Volvió a la cama. En realidad, no necesitaba aquel pitido estridente ni la pequeña pantalla parpadeante para saber que tenía fiebre.
- Otra vez... –se lamentó.
Se acurrucó bajo el edredón, intentando mantener el calor, con una mano bajo el pecho y con otra sobre la frente, tratando de aliviar inútilmente el dolor.
Sus labios estaban extremadamente tersos.
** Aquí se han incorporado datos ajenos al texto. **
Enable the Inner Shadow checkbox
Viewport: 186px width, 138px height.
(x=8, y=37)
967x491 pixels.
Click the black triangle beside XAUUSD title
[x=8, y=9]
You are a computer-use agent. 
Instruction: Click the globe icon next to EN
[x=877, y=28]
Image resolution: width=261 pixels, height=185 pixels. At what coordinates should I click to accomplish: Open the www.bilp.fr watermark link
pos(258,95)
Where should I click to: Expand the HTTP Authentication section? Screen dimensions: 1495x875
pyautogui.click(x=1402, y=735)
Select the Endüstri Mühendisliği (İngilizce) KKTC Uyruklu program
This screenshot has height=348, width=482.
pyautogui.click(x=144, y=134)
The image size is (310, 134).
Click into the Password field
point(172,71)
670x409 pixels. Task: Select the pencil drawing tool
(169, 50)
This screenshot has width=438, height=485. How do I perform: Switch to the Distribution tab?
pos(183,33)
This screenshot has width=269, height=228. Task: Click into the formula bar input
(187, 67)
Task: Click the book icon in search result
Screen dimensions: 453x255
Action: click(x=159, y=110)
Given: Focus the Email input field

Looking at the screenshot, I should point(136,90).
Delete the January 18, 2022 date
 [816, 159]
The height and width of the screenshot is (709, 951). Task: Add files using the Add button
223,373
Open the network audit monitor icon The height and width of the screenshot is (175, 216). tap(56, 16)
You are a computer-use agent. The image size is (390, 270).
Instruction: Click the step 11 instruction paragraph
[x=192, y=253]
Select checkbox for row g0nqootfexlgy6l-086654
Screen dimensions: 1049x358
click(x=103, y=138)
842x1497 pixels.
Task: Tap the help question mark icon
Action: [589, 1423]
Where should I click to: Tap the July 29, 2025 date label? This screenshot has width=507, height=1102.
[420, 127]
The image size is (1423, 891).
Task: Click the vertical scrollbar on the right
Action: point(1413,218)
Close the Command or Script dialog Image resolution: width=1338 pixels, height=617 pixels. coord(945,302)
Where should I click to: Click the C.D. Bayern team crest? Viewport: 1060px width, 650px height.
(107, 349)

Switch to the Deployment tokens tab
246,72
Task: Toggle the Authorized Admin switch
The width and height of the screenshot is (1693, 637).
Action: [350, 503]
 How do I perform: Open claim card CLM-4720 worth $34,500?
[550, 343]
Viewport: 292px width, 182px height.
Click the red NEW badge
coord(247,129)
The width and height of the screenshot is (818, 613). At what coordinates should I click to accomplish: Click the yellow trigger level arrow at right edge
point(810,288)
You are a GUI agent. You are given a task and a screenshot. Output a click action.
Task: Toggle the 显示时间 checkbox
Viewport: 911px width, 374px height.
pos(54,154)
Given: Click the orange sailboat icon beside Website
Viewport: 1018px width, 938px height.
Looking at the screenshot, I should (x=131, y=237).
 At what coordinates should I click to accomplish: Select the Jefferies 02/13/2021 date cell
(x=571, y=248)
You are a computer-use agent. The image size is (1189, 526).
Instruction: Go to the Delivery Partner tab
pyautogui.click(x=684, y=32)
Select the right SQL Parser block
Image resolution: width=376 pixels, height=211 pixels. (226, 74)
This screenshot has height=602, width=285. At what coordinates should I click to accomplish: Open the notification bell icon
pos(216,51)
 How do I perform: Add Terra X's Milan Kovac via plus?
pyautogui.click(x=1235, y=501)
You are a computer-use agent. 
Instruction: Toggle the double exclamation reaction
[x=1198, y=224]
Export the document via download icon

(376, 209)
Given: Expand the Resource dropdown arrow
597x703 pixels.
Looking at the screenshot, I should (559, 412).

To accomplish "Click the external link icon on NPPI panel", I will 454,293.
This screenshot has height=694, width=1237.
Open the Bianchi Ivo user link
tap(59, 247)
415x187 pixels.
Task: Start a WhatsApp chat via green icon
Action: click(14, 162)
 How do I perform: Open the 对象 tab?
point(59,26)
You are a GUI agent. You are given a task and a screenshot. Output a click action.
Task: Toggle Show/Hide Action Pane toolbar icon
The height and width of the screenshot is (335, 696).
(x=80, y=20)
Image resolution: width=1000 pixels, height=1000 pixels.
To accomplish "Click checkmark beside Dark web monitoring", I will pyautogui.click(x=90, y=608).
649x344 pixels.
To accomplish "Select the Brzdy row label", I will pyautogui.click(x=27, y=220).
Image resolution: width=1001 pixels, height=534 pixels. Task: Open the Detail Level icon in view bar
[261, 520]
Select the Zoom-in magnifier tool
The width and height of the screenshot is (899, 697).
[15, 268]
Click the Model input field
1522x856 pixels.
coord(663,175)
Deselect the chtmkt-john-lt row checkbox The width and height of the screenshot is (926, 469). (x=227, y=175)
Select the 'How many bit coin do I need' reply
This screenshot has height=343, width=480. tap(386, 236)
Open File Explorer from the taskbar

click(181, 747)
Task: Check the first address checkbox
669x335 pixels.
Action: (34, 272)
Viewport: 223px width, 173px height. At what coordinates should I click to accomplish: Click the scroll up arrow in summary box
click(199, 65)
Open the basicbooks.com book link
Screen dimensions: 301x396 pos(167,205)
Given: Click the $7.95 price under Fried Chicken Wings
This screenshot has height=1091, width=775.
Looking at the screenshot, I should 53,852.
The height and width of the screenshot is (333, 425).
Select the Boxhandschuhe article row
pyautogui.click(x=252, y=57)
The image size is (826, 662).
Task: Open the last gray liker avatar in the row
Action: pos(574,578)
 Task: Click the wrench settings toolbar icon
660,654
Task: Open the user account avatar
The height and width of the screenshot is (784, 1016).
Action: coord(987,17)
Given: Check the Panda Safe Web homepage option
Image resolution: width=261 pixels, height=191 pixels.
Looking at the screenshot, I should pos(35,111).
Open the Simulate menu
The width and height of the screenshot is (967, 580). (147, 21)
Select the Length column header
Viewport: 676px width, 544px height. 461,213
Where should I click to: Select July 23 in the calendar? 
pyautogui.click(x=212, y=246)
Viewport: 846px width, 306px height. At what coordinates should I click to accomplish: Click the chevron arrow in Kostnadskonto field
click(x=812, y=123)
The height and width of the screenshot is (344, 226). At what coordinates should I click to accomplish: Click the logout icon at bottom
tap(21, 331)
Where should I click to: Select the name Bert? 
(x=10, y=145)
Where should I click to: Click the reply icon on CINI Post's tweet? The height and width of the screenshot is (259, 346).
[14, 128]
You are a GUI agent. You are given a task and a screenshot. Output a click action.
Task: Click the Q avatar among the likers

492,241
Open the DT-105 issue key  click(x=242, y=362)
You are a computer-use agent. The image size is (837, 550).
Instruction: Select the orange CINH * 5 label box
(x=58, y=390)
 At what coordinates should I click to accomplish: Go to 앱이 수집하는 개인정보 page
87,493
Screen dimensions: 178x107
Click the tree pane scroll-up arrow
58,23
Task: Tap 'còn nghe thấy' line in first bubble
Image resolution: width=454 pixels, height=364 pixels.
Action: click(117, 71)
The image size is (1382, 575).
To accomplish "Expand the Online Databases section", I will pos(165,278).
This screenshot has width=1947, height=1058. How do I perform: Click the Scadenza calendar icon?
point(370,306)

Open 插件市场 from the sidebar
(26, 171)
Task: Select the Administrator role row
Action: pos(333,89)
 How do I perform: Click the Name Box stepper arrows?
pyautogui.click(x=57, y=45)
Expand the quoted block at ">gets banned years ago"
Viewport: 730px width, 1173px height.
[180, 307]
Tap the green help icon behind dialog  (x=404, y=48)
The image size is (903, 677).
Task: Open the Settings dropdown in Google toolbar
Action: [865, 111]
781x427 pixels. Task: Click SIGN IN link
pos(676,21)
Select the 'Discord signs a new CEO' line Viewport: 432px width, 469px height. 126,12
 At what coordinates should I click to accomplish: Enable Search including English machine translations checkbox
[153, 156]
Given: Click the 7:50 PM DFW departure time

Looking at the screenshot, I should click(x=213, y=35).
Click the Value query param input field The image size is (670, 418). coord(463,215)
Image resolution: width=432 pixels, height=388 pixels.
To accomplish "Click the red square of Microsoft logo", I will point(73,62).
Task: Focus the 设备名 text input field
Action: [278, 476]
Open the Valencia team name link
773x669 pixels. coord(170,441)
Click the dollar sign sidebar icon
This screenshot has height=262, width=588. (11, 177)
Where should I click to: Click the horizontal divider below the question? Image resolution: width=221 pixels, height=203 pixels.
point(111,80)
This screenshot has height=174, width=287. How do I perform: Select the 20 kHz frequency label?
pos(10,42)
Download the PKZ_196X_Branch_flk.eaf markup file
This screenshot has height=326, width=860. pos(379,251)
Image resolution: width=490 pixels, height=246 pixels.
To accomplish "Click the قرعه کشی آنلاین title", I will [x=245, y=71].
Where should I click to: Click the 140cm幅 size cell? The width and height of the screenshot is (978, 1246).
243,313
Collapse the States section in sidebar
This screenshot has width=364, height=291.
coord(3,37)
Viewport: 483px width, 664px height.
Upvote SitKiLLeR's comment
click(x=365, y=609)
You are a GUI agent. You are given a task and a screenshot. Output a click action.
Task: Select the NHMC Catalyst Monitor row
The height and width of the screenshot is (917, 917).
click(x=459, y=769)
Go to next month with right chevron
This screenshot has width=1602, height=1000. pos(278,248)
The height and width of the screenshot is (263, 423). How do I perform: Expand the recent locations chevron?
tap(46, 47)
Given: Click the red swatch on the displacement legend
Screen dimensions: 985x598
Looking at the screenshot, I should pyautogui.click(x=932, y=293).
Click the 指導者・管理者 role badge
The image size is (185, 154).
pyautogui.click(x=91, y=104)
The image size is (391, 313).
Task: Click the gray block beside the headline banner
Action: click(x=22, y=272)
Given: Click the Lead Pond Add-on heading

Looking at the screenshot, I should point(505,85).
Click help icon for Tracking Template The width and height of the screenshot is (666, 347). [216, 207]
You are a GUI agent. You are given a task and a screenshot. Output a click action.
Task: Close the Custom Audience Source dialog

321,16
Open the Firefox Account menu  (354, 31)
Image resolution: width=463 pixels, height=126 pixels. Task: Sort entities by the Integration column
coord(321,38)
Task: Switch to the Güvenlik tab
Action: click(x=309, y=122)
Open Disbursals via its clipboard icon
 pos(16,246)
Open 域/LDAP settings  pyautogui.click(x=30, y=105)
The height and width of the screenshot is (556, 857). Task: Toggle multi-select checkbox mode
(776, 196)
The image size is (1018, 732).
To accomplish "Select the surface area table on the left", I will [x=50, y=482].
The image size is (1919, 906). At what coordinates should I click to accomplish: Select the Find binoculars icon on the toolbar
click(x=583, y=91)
Si no les aplicaba cacao terminarían agrietándose. Pero levantarse era un esfuerzo innecesario en ese momento.
Debería llamar a alguien –pensó- pero... ¿a quién?
Sólo la echarían en falta en la oficina. En una hora, alguien se daría cuanta de que había una silla vacía y más trabajo de lo habitual.

Se hizo un ovillo sobre las sábanas, como lo hace el bebé dentro del útero de su madre. Y fue entonces cuando se sintió más sola que nunca. Comprendió que nadie iba a ir allí para tocarle la frente y aplicarle compresas de agua fría, que nadie estaría a su lado para arroparla, mimarla y darle calor. Nadie iba a cuidar de ella.
La cabeza iba a estallarle, y supo que esta vez no era por la fiebre. Eran las lágrimas no derramadas, las heridas abiertas, las magulladuras de la desilusión, las llagas de la desesperanza, todo el peso de este mundo, concentrados en su frente.
Y sólo entonces lloró. Lloró hasta quedarse dormida. Quieta. Inmóvil. Porque ya no le quedaban motivos para levantarse de esa cama. Porque lo único que podía hacer era seguir durmiendo... y soñar.